Unauthorized access: Access to computer resources and data without consent of the owner. It might include approaching the system, trespassing, communicating, storing and retrieving data, intercepting data, or any other methods that would interfere with a computer’s normal work. Access to data must be controlled to ensure privacy. Improper administrative access falls into this category as well.

System failure: Computer crashes or individual application failure. This can happen due to several reasons, including user error, malicious activity, or hardware failure.

Social engineering: The act of manipulating users into revealing confidential information or performing other actions detrimental to the users. Almost everyone gets e-mails nowadays from unknown entities making false claims or asking for personal information (or money!); this is one example of social engineering.

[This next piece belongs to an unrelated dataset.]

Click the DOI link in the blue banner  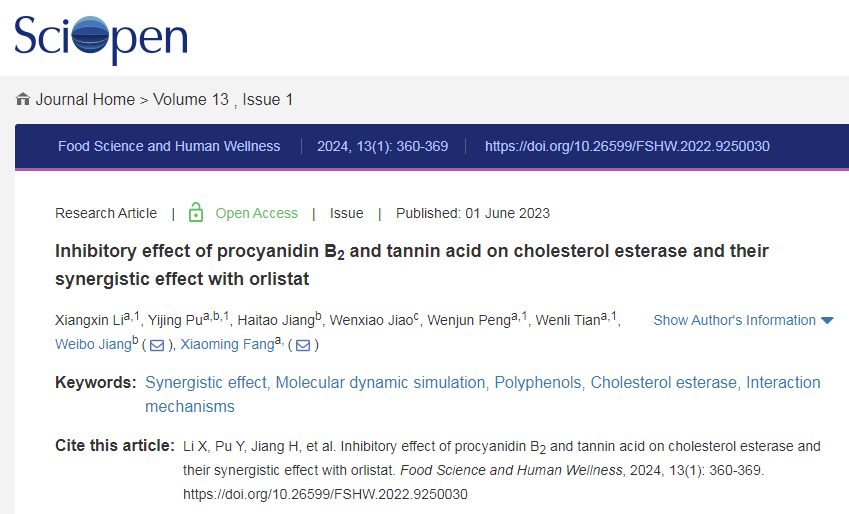627,146
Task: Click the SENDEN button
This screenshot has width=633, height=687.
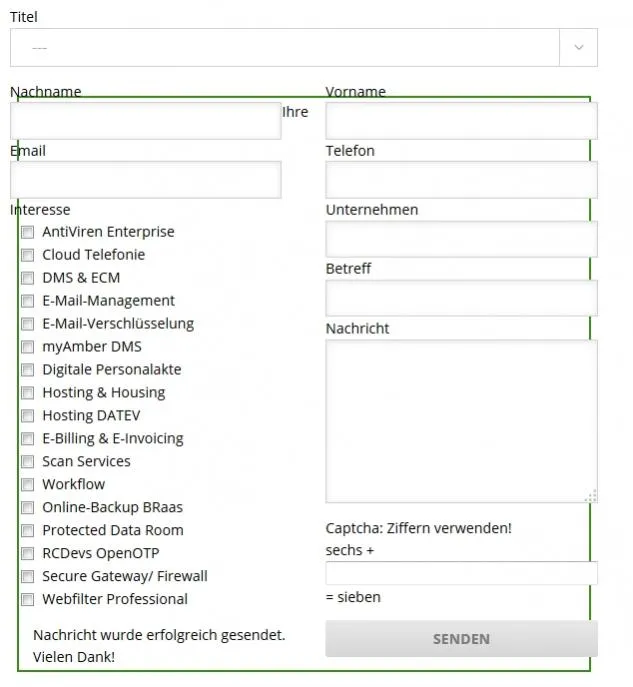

Many information security technologies and concepts can protect against, or help recover from, the preceding threats. The question is, does your organization have the resources to implement them? Even on a low budget the answer is usually “yes.” It all starts with planning, which is effectively free.

In general, a security administrator should create a proactive security plan that usually starts with the implementation of security controls. When creating the security plan, some IT professionals divide the plan into three categories of controls as follows:

Physical: Things such as alarm systems, surveillance cameras, locks, ID cards, security guards, and so on.

Technical: Items such as smart cards, access control lists (ACLs), encryption, and network authentication.

Administrative: Various policies and procedures, security awareness training, contingency planning, and disaster recovery plans (DRPs). Administrative controls can also be broken down into two subsections: procedural controls and legal/regulatory controls.

These information security controls are used to protect the confidentiality, integrity, and availability, or “CIA” of data.

More specifically, several ways to prevent and help recover from the previous threats include

User awareness: The wiser the user, the less chance of security breaches. Employee training and education, easily accessible and understandable policies, security awareness e-mails, and online security resources all help to provide user awareness. These methods can help to protect from all the threats mentioned previously. Although it can only go so far while remaining cost-effective and productive, educating the user can be an excellent method when attempting to protect against security attacks.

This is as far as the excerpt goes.